> I tried to replace the parsing of the xml file by commons-digester & 
> beanutils but failed as it comes to the point to add those dependencies 
> to vfs. Other people vetoed against it (Too large jars)

That is a shame. But isn't it so that we should first come up with
a configuration structure (data structure and configuration policy)
for vfs independent of where we get the actual data to this data structure.
Since it takes a lot of data to configure FileSystemManager it is obvious
that we need xml file to hold this data. And the current xml structure is
a good start.

> Now the idea behind this construct was to have a typesafe configuration 
> framework.

The configuration container could IMHO be not type safe.
Because once you call configure() right after instantiation
the filesystem manager passes provider specific configuration
to providers and all the providers would configure themselves too.
And any missing or erroneous stuff would be reported at that point.
Which to me would be a very natural point for letting the user know
that something is wrong in his configuration file.

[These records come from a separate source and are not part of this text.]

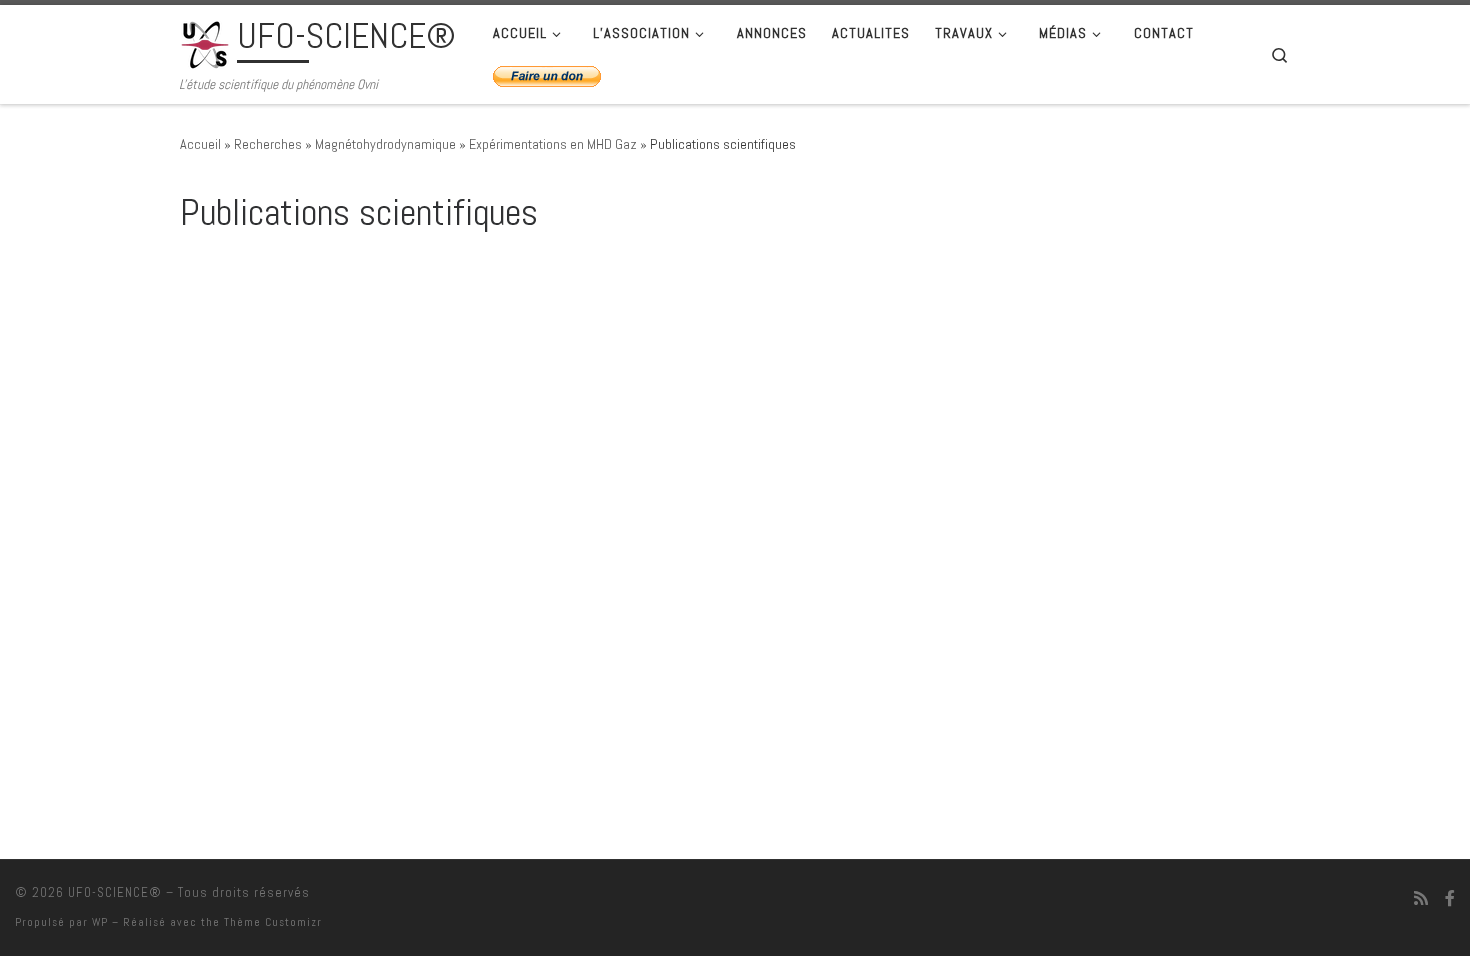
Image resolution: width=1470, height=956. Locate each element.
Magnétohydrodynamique (385, 144)
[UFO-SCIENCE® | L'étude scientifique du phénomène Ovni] (205, 42)
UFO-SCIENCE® (115, 892)
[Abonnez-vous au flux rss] (1421, 898)
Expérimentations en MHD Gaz (553, 144)
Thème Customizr (273, 922)
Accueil (200, 144)
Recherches (268, 144)
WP (100, 922)
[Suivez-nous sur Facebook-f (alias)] (1450, 898)
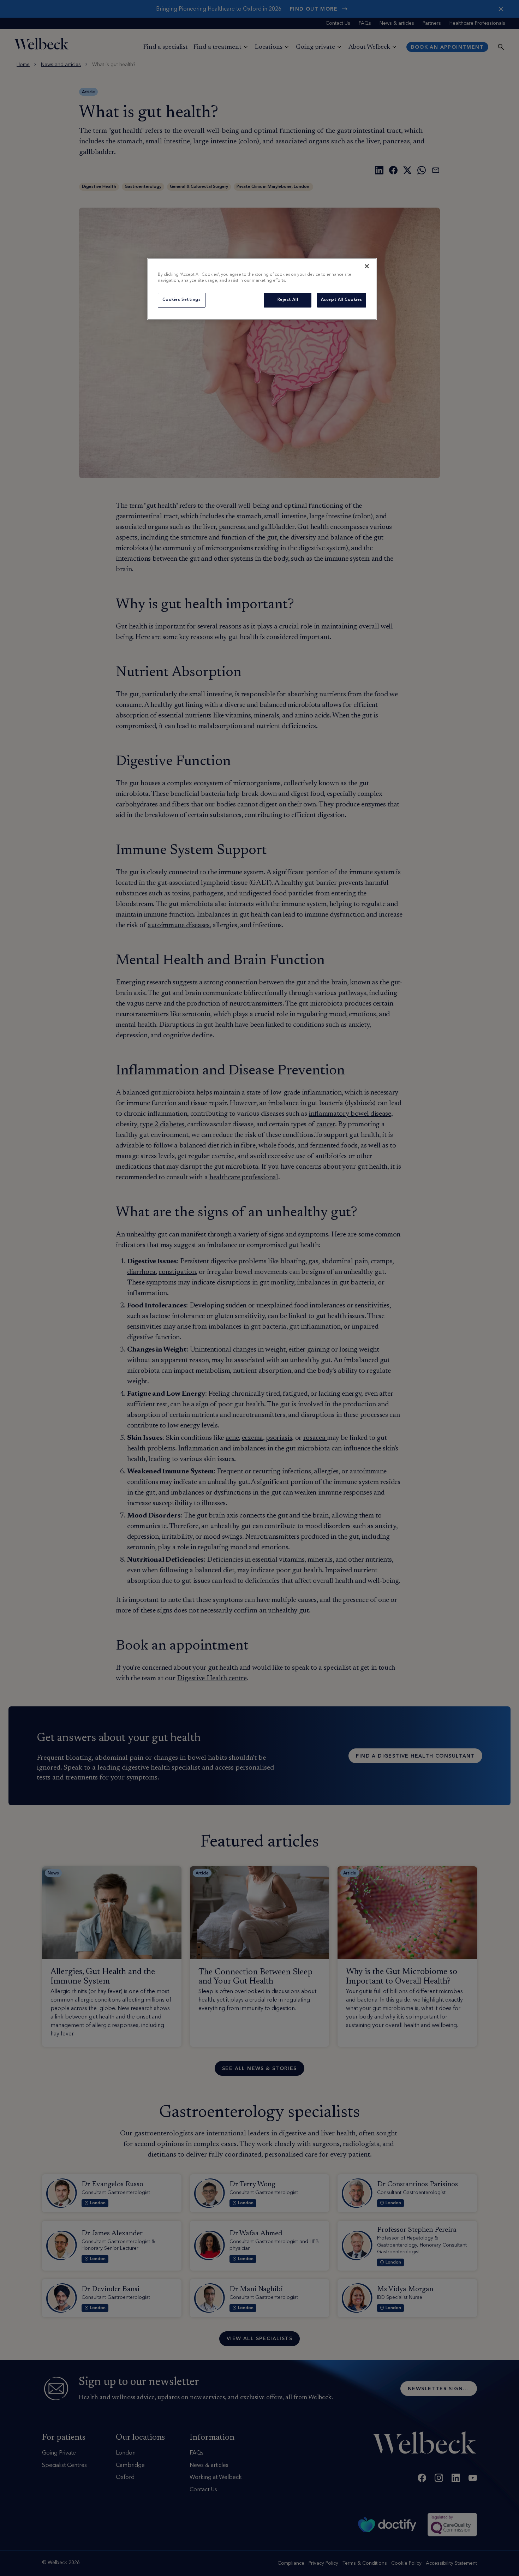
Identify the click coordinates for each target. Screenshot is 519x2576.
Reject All (288, 300)
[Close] (367, 266)
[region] (262, 289)
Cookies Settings (181, 300)
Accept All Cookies (341, 300)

The configuration data structure could mention the providers
and their data types making it type safe.

Anyway, now it seems to me overly complex when the issue is quite simple.

In the simplest case we would just need a naming convention and meaning for different
configuration elements.
Example:
Sftp provider accepts the following configuration elements
- sftp.known-hosts
        A path (String) that must point to a valid known-hosts file
- sftp.private-key
        A path (String) that must point to a valid private key file in XXX encoding
...

This same "configuration data structure" class could be used when overriding
in case of resolveFile()

> >One question that arose is that why would someone want to write
> >a different FileSystemManager implementation. Could the DefaultFileSystemManager
> >be made so configurable that this would not be needed?
> >  
> >
> One reason could be not to use the xml file for configuration, but write 
> a custom FileSystemManager which does the whole configuration in code.

Is this really reason enough for the added complexity?